Scrubber systems can play an important role in compliance with upcoming IMO 2020 regulation. However, one often overlooked aspect of installation is paint selection.

From 1 January 2020, ocean-going vessels will be required to burn marine fuel with a maximum sulphur content of 0.5 per cent, down from the current cap of 3.5 per cent, under the International Maritime Organisation (IMO) regulation.

To meet this requirement, ship owners and operators will either retrofit Advanced Air Quality Systems - known in the industry as exhaust gas cleaning systems or scrubbers - on existing ships, or use expensive and unstable low sulphur fuels. 

As owners contemplate which scrubber system to use (e.g. open, closed, hybrid), shipyards are also building up installation expertise. However, one often overlooked aspect of installation is paint selection according to Ismail Tan, global marketing manager for newbuilds at Jotun Marine Coatings.

“Due to the acidic environment within a scrubber system, most of the parts associated with scrubbers are made from GRP and stainless steel amongst other corrosion resistant material; but holding tanks and outlet nozzles are areas which  are usually made of less corrosion-resistant material, such as mild or lower-grade stainless steel. These areas will require protective coatings to prevent corrosion, and the wrong products will yield high labour costs, materials and downtime costs for repairs,” points out Tan.

“It is also recommended that even scrubber internals, which are typically made of acid resistant stainless steel, should be coated with acid resistant protective coatings to ensure the scrubber can last a lifetime. After spending between $1 - 8 million (depending on size) on retrofitting costs, owners would hope not to have to deal with breakdowns due to improper paint usage,” Tan adds. 

Not straightforward

Choosing the coating product is not straightforward as there is no blanket solution for every situation adds senior engineer Magne Aas, who works in Jotun’s Corporate Technical Support Department, TSS, Performance Coatings.  “There are many variations in scrubber technology and operating settings, and therefore significant differences in conditions the materials will be exposed to. We can also expect local variations in the conditions (e.g. pH) within the scrubber system due to the actual temperature ranges and flow variations and then potential condensation of sulphuric acid.”  

Meanwhile, switching to low sulphur fuel has its own issues and costs when it comes to emptying and cleaning the current high sulphur fuel tanks.
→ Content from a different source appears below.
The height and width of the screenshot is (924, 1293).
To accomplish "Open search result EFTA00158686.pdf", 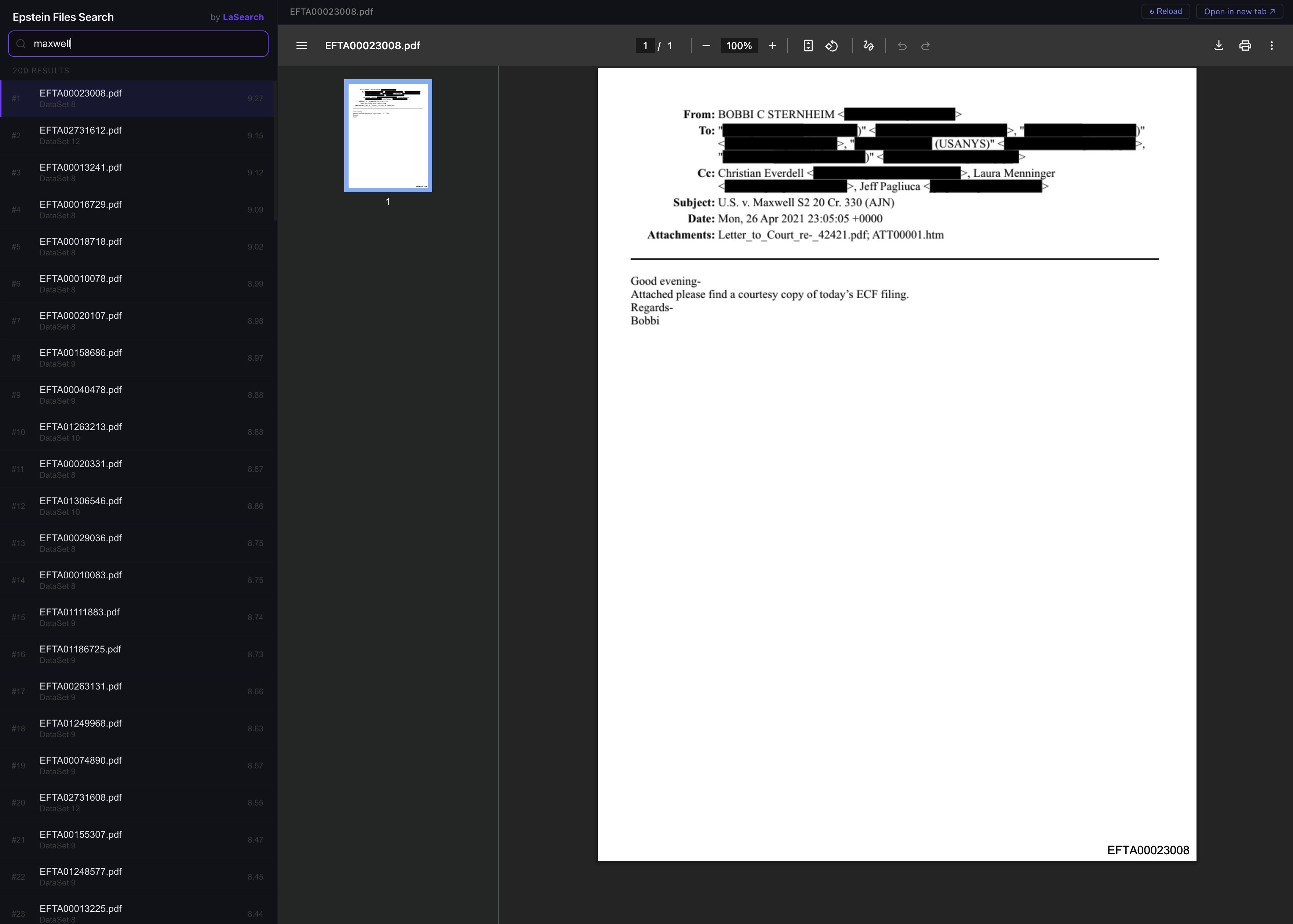I will (x=136, y=357).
As reported by Seatrade recently, the issues are both technical and commercial, notably for ship operators with ships deployed on time or trip charters in which bunkers are procured and paid for by charterers. “

Suppliers should, at minimum, guarantee the system for a period between 3 to 5 years to be in line with a vessel’s drydocking schedule, be it for a retrofit vessel or a newbuild, as it allows for repairs to be made during the drydocking period instead of calling a vessel out to repair and incurring further downtime. The protective coating performance, however, should last well beyond the guaranteed period. Costs for repairs of the particular damaged area is small but costs of getting to that particular area to repair it is extremely high,” adds Tan.

Protective scrubber-proof coating solution

The solution is a protective coating capable of withstanding this acidic environment protecting scrubber internals. In addition, corrosion protection for the hull around the outlet nozzle must be adapted to the composition of the discharged scrubber water, design of the hull and the flow simulations, points out Aas.
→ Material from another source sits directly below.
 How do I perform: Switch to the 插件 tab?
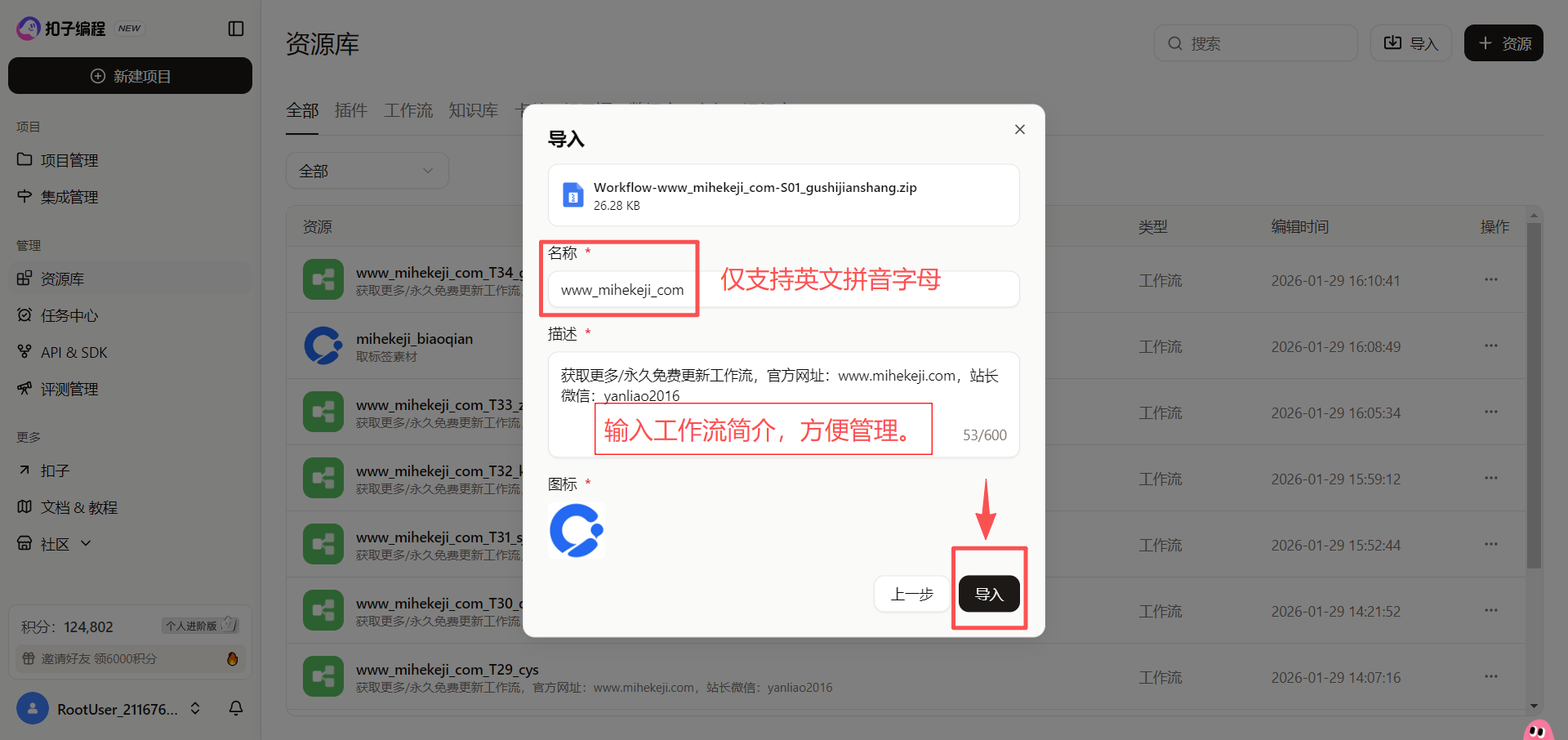point(350,110)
Drawing from experience protecting huge land-based scrubbers at power plants, Jotun has customised its products for marine SOx scrubbers. Chemflake Special, a high-performing Vinyl Ester Glass flakes coating, is capable of withstanding a scrubber’s acidic environment. Meanwhile, Tankguard Special Ultra, a Novolac Phenolic Epoxy coating, is originally and still used in chemical carrier cargo tanks due to high chemical resistance.  
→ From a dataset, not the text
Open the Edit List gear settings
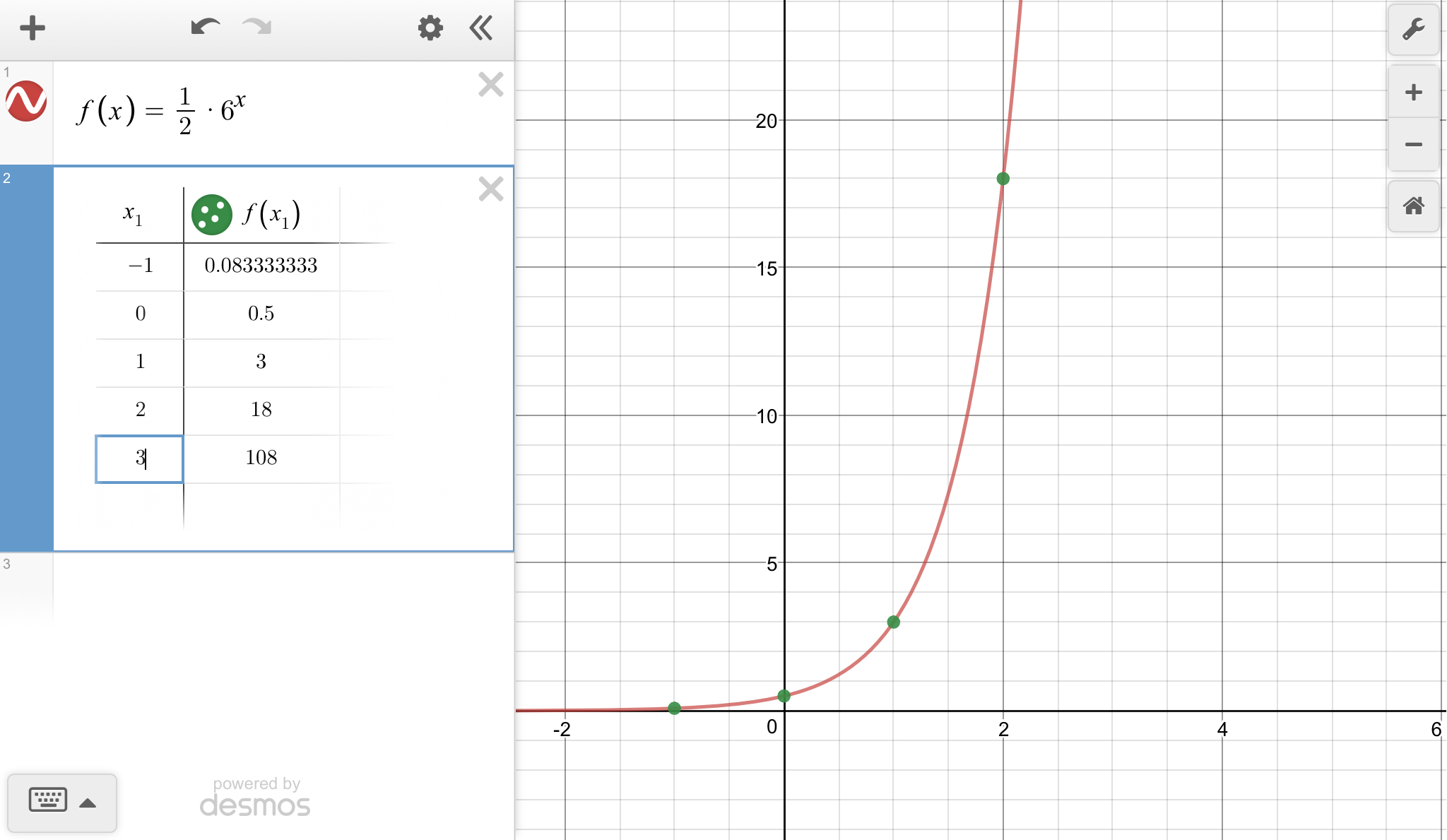The height and width of the screenshot is (840, 1447). 430,28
Both these products are existing products that well known in their respective industries and have been developed further for marine SOx scrubbers.

Concrete benefits include steel preservation by using a protective coating that ensures scrubber systems remain protected and effective at cutting SOx emissions without incurring increased fuel costs. Also, the protective coatings are durable, thereby reducing repair and maintenance needs in scrubber systems, pipes and tanks.

With a healthy, global supply network, Jotun can serve the potentially huge volume of vessels coming in for expensive retrofitting. In the future, this demand will ease and become part of a newbuilding requirement. 

Jotun is one of only two companies in the market actively working with owners and shipyards to develop a workable solution for scrubbers, and have successfully secured 80 vessels thus far, making it one of the leading solution providers for scrubber systems.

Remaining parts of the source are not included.